Да, была логика в том, что «совершенное исполнение» И. Квашой Джимми Портера из «Оглянись во гневе» (актер играл с «подъемом, близким к исступлению») оборачивалось «его печальной слабостью». Кваша играл «прежде всего именно это время, опрокинутое в любовь, в дружбу, в человеческие отношения», но на дворе уже «наступило завтра», «самозабвенное искусство “играть время, сегодняшний день” сыграло с театром недобрую шутку»[63]. В. Кардин пенял театру, что он «взрослеет медленнее, чем надо бы», но он же и объяснял причину: «Театр представляет поколение, к которому зрелость приходит постепенно, словно нехотя»[64].

Все же критик недооценил момент трезвой самооценки, творческого самосознания, зревших в «Современнике», ничто в его статье, посвященной десятилетнему юбилею театра, не предвосхищает ближайшей этапной премьеры по роману И. Гончарова. А ведь были и еще симптоматичные работы, не повторявшие ошибки спектакля по Осборну, а, напротив, удивившие новыми и плодотворными ракурсами, в которых появлялся герой. Например, «Назначение» А. Володина (1963), комедия, центральный герой которой в исполнении Ефремова был фигурой едва ли не трагикомической, притом что эта роль квалифицировалась и как лирическая, как «первое поэтическое создание Ефремова»[65].

Искусство театра оставалось «автобиографическим»[66]. Театр продолжал писать портрет своего поколения; неопределенность юных черт сменялась постепенно большей определенностью, объективностью. {23} Жизнеспособность театра как раз и зависела от живой связи лирической и, так сказать, трезво-аналитической стихии в его творчестве. На стыке этих начал и существовал трудноуловимый актерский феномен «Современника».

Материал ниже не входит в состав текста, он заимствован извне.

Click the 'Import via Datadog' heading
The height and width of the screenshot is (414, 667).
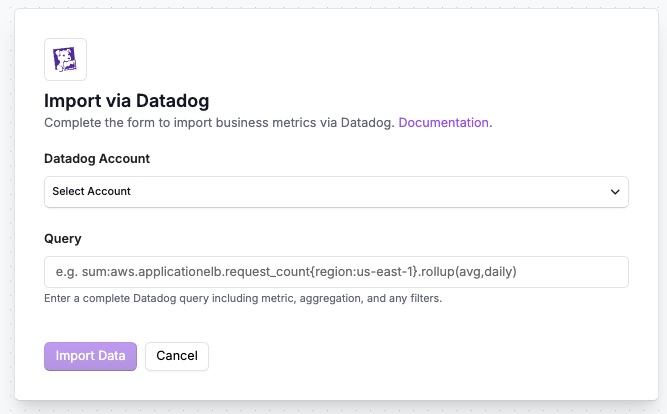[126, 101]
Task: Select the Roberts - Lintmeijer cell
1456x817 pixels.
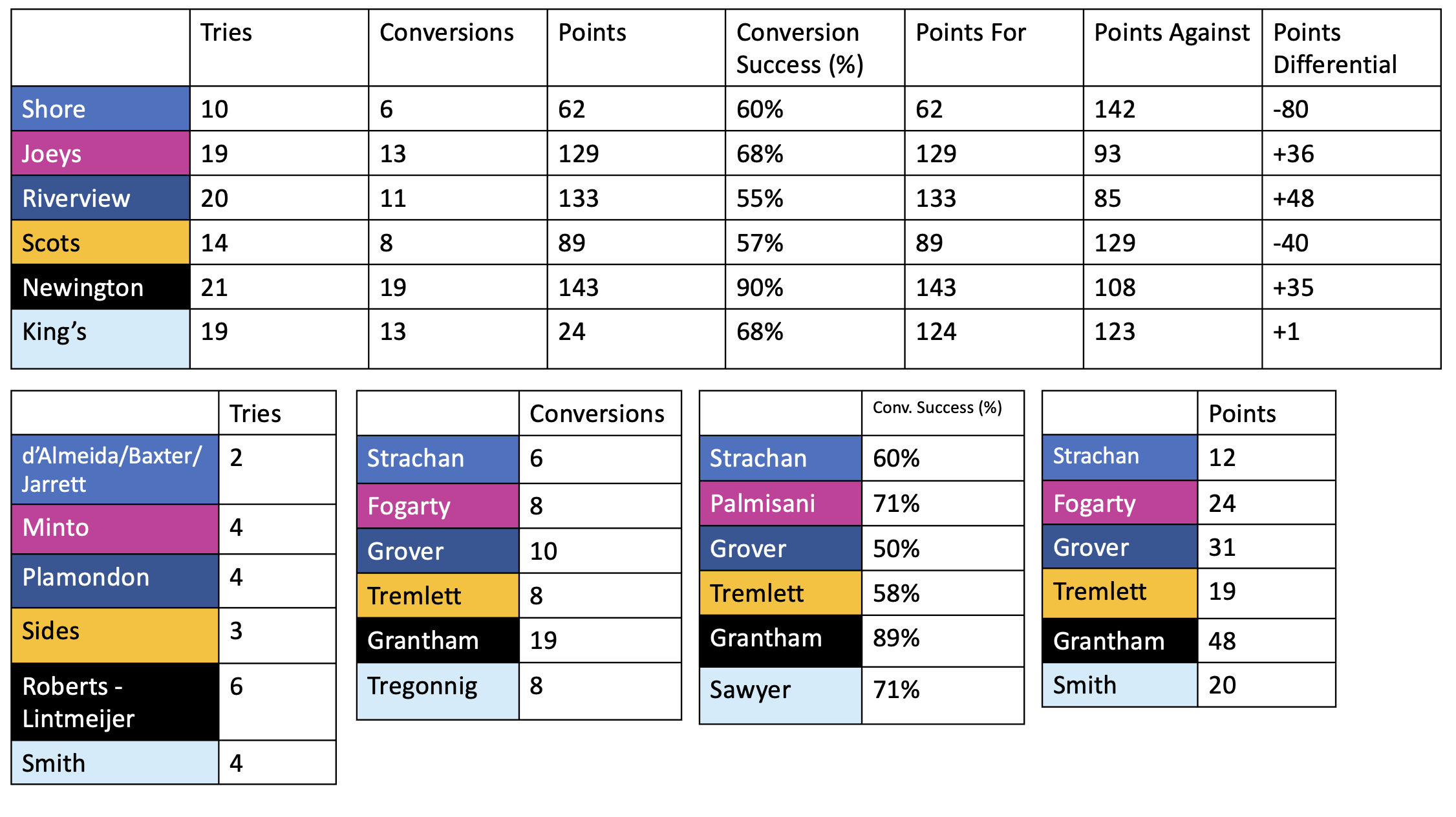Action: [x=115, y=702]
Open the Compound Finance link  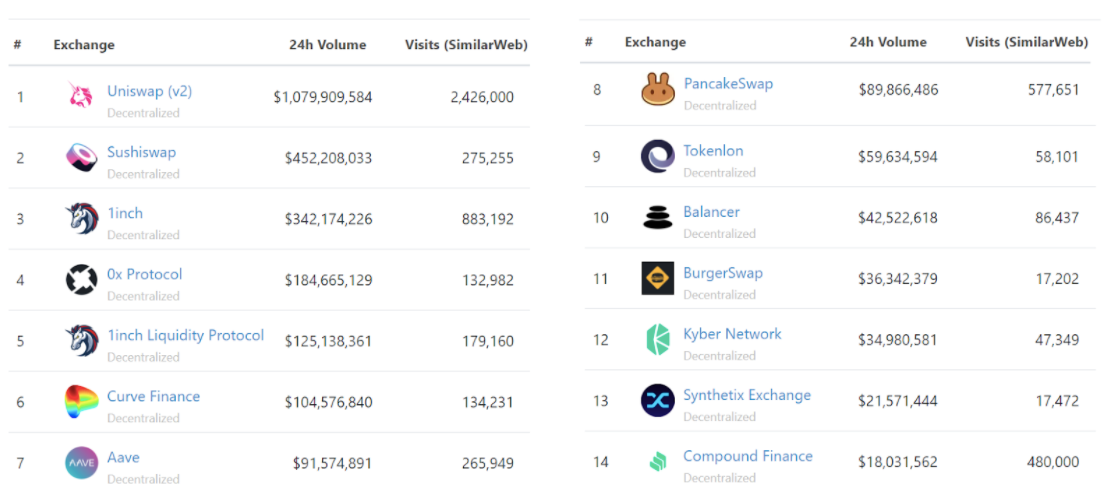click(747, 456)
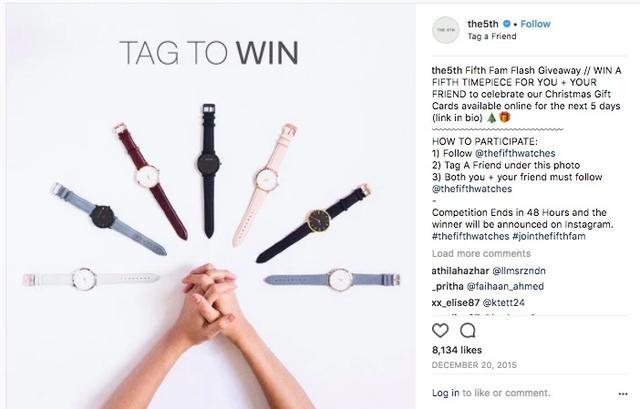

Вершины упомянутая живая связь двух стихий достигла в «Обыкновенной истории» 1966 года. Современниковцев настиг тут момент истины, и не случайно им наконец улыбнулась классика, до той поры чуждая и невостребованная. Пик лирической для театра темы поколения совпал с максималистски выраженной жесткой трезвостью самосознания, неумолимый ход истории словно обнажил свои пружины, доселе скрытые флером благих помыслов, молодых упований. Дуэт О. Табакова и М. Козакова, молодого и «старого» Адуевых, саднил своей ненадуманной горечью.

В связи с этим спектаклем много писали о социальной остроте, характерности, конкретности сатиры. По прошествии времени виднее более глубокий слой спектакля. В истории открывалась ее обыкновенность и непреложность, в смене поколений выявились человеческие смыслы, не сводимые к социальности, хотя и связанные с нею. Актеры «Современника», на волне 1956 года взошедшие на сцену, уже не претендовали быть в лице своего поколения чуть ли не весной человечества. История уже обнаружила свою великую обыкновенность, чреватую перипетиями парадоксальными. Как писал Ст. Рассадин, «обаяние пройдет с молодостью — и может выглянуть лицо неожиданное…»[67] Олег Табаков, первый лицедей «Современника», создал поразительный портрет героя — на стыке «обнаженной человечности» и пародийности, гротесковой иронии[68]. В «трагикомической истории» (видимо, верно усмотрела эту тенденцию Н. Крымова уже в «Назначении»), сыгранной театром, поражала упомянутая личностная горечь, пристрастность в самой иронии (а «в финале в спектакль входит уже в чистом виде сатира. Новообращенный Александр свиноподобен — и по гриму, и по ухваткам, и по гиперболизированному самодовольству»[69]) — при героической объективности социально-исторического анализа, при художественной отделке деталей, даже актерском щегольстве[70]. Тени классиков, кроме Гончарова, критика в связи с этим спектаклем тревожила дружно и азартно, после того как много лет пеняла на отсутствие больших имен в афише театра. «Начав в ключе карамзинской сентиментальности, обнаружив в Адуеве первых петербургских сцен черты Хлестакова, Табаков в кульминации уже заставляет вспомнить Достоевского, а когда Александр на вопрос “Чего хочется” отвечает — “И сам не знаю”, — это уже чеховские интонации. (… Есть в спектакле своеобразный {24} щедринский фон. <…> Уже обратившись впервые к классике, театр пользуется мотивами чуть ли не всей русской литературы)»[71]. Мелькнула в отзывах критиков и тень А. Сухово-Кобылина в связи с «тенденциозностью» финала и гротесково поданной чиновничьей темой[72].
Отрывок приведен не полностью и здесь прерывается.